Copy out all the entries below, substituting "Where do I click to" for every "Where should I click to" and changing nothing else.

Collected data
## Start
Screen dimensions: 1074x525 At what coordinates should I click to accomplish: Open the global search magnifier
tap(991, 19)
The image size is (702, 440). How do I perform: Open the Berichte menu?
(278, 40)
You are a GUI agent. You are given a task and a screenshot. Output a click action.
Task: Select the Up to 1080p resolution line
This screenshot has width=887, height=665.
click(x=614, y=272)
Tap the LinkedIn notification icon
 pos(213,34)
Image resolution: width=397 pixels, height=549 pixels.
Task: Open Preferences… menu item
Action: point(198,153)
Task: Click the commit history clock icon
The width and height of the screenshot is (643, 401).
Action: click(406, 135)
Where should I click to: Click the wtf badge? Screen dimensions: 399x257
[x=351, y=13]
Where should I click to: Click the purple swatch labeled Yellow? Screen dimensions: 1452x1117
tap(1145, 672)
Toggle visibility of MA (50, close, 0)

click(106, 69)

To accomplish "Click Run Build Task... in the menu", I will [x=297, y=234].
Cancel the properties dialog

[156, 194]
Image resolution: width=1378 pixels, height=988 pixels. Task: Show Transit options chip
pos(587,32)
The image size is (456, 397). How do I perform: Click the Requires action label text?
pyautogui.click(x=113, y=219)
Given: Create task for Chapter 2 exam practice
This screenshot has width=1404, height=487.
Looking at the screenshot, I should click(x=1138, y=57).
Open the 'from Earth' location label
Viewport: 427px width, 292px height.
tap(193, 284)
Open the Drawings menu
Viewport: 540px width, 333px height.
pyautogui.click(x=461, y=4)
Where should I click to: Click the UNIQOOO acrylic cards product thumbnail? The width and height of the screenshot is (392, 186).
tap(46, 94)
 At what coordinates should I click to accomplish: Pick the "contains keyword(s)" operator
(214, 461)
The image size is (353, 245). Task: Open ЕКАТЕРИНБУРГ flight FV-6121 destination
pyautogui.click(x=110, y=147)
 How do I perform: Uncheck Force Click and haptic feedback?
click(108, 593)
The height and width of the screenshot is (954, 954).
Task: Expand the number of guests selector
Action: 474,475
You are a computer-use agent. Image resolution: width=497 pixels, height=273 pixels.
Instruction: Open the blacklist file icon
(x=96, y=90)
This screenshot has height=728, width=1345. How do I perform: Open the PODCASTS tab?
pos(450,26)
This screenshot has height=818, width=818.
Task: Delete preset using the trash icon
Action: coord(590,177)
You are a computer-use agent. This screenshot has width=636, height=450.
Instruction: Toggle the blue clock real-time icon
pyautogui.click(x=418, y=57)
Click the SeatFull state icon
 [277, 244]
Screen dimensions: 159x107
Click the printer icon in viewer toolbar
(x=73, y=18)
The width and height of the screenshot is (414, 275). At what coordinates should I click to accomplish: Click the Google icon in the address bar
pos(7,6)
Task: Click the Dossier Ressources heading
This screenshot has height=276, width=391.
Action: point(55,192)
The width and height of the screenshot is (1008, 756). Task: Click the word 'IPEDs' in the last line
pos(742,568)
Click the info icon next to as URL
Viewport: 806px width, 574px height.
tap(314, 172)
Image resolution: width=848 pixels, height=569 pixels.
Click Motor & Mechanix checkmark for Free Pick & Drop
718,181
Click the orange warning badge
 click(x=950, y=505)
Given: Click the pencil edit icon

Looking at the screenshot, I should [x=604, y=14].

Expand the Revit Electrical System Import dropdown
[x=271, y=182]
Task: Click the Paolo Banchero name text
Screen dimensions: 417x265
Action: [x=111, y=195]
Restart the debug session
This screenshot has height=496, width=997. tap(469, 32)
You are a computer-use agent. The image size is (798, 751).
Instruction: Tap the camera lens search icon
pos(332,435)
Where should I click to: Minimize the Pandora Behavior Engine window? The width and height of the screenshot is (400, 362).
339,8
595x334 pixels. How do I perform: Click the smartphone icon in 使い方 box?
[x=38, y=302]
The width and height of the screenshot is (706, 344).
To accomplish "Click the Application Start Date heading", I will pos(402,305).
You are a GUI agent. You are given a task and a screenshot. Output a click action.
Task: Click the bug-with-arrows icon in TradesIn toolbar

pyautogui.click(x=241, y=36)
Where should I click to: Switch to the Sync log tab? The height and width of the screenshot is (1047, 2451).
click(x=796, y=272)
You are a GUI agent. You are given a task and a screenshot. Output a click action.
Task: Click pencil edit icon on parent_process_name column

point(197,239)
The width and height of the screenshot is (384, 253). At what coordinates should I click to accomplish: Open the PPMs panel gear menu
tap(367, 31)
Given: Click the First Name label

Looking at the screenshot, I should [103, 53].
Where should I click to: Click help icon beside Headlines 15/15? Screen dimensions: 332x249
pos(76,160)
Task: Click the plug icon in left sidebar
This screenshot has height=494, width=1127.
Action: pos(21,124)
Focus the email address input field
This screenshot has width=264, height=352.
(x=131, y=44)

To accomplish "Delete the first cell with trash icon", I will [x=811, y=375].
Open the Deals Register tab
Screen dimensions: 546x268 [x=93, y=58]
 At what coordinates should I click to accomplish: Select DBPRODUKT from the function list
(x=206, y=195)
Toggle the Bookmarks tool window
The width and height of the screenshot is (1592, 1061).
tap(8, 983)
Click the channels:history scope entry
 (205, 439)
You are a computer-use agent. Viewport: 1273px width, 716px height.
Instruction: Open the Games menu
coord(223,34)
## End
_In response_.
Screen dimensions: 1074x525 At what coordinates should I click to accomplish: Open the global search magnifier
tap(991, 19)
The image size is (702, 440). How do I perform: Open the Berichte menu?
(278, 40)
You are a GUI agent. You are given a task and a screenshot. Output a click action.
Task: Select the Up to 1080p resolution line
This screenshot has width=887, height=665.
click(x=614, y=272)
Tap the LinkedIn notification icon
 pos(213,34)
Image resolution: width=397 pixels, height=549 pixels.
Task: Open Preferences… menu item
Action: point(198,153)
Task: Click the commit history clock icon
The width and height of the screenshot is (643, 401).
Action: click(406, 135)
Where do I click to: Click the wtf badge? Screen dimensions: 399x257
[x=351, y=13]
Where do I click to: Click the purple swatch labeled Yellow? Screen dimensions: 1452x1117
tap(1145, 672)
Toggle visibility of MA (50, close, 0)

click(106, 69)

To accomplish "Click Run Build Task... in the menu", I will [x=297, y=234].
Cancel the properties dialog

[156, 194]
Image resolution: width=1378 pixels, height=988 pixels. Task: Show Transit options chip
pos(587,32)
The image size is (456, 397). How do I perform: Click the Requires action label text?
pyautogui.click(x=113, y=219)
Given: Create task for Chapter 2 exam practice
This screenshot has width=1404, height=487.
Looking at the screenshot, I should click(x=1138, y=57).
Open the 'from Earth' location label
Viewport: 427px width, 292px height.
tap(193, 284)
Open the Drawings menu
Viewport: 540px width, 333px height.
pyautogui.click(x=461, y=4)
Where do I click to: Click the UNIQOOO acrylic cards product thumbnail? The width and height of the screenshot is (392, 186).
tap(46, 94)
 At what coordinates should I click to accomplish: Pick the "contains keyword(s)" operator
(214, 461)
The image size is (353, 245). Task: Open ЕКАТЕРИНБУРГ flight FV-6121 destination
pyautogui.click(x=110, y=147)
 How do I perform: Uncheck Force Click and haptic feedback?
click(108, 593)
The height and width of the screenshot is (954, 954).
Task: Expand the number of guests selector
Action: 474,475
You are a computer-use agent. Image resolution: width=497 pixels, height=273 pixels.
Instruction: Open the blacklist file icon
(x=96, y=90)
This screenshot has height=728, width=1345. How do I perform: Open the PODCASTS tab?
pos(450,26)
This screenshot has height=818, width=818.
Task: Delete preset using the trash icon
Action: coord(590,177)
You are a computer-use agent. This screenshot has width=636, height=450.
Instruction: Toggle the blue clock real-time icon
pyautogui.click(x=418, y=57)
Click the SeatFull state icon
 [277, 244]
Screen dimensions: 159x107
Click the printer icon in viewer toolbar
(x=73, y=18)
The width and height of the screenshot is (414, 275). At what coordinates should I click to accomplish: Click the Google icon in the address bar
pos(7,6)
Task: Click the Dossier Ressources heading
This screenshot has height=276, width=391.
Action: point(55,192)
The width and height of the screenshot is (1008, 756). Task: Click the word 'IPEDs' in the last line
pos(742,568)
Click the info icon next to as URL
Viewport: 806px width, 574px height.
tap(314, 172)
Image resolution: width=848 pixels, height=569 pixels.
Click Motor & Mechanix checkmark for Free Pick & Drop
718,181
Click the orange warning badge
 click(x=950, y=505)
Given: Click the pencil edit icon

Looking at the screenshot, I should [x=604, y=14].

Expand the Revit Electrical System Import dropdown
[x=271, y=182]
Task: Click the Paolo Banchero name text
Screen dimensions: 417x265
Action: [x=111, y=195]
Restart the debug session
This screenshot has height=496, width=997. tap(469, 32)
You are a computer-use agent. The image size is (798, 751).
Instruction: Tap the camera lens search icon
pos(332,435)
Where do I click to: Minimize the Pandora Behavior Engine window? The width and height of the screenshot is (400, 362).
339,8
595x334 pixels. How do I perform: Click the smartphone icon in 使い方 box?
[x=38, y=302]
The width and height of the screenshot is (706, 344).
To accomplish "Click the Application Start Date heading", I will pos(402,305).
You are a GUI agent. You are given a task and a screenshot. Output a click action.
Task: Click the bug-with-arrows icon in TradesIn toolbar

pyautogui.click(x=241, y=36)
Where do I click to: Switch to the Sync log tab? The height and width of the screenshot is (1047, 2451).
click(x=796, y=272)
You are a GUI agent. You are given a task and a screenshot. Output a click action.
Task: Click pencil edit icon on parent_process_name column

point(197,239)
The width and height of the screenshot is (384, 253). At what coordinates should I click to accomplish: Open the PPMs panel gear menu
tap(367, 31)
Given: Click the First Name label

Looking at the screenshot, I should [103, 53].
Where do I click to: Click help icon beside Headlines 15/15? Screen dimensions: 332x249
pos(76,160)
Task: Click the plug icon in left sidebar
This screenshot has height=494, width=1127.
Action: pos(21,124)
Focus the email address input field
This screenshot has width=264, height=352.
(x=131, y=44)

To accomplish "Delete the first cell with trash icon", I will [x=811, y=375].
Open the Deals Register tab
Screen dimensions: 546x268 [x=93, y=58]
 At what coordinates should I click to accomplish: Select DBPRODUKT from the function list
(x=206, y=195)
Toggle the Bookmarks tool window
The width and height of the screenshot is (1592, 1061).
tap(8, 983)
Click the channels:history scope entry
 (205, 439)
You are a computer-use agent. Viewport: 1273px width, 716px height.
Instruction: Open the Games menu
coord(223,34)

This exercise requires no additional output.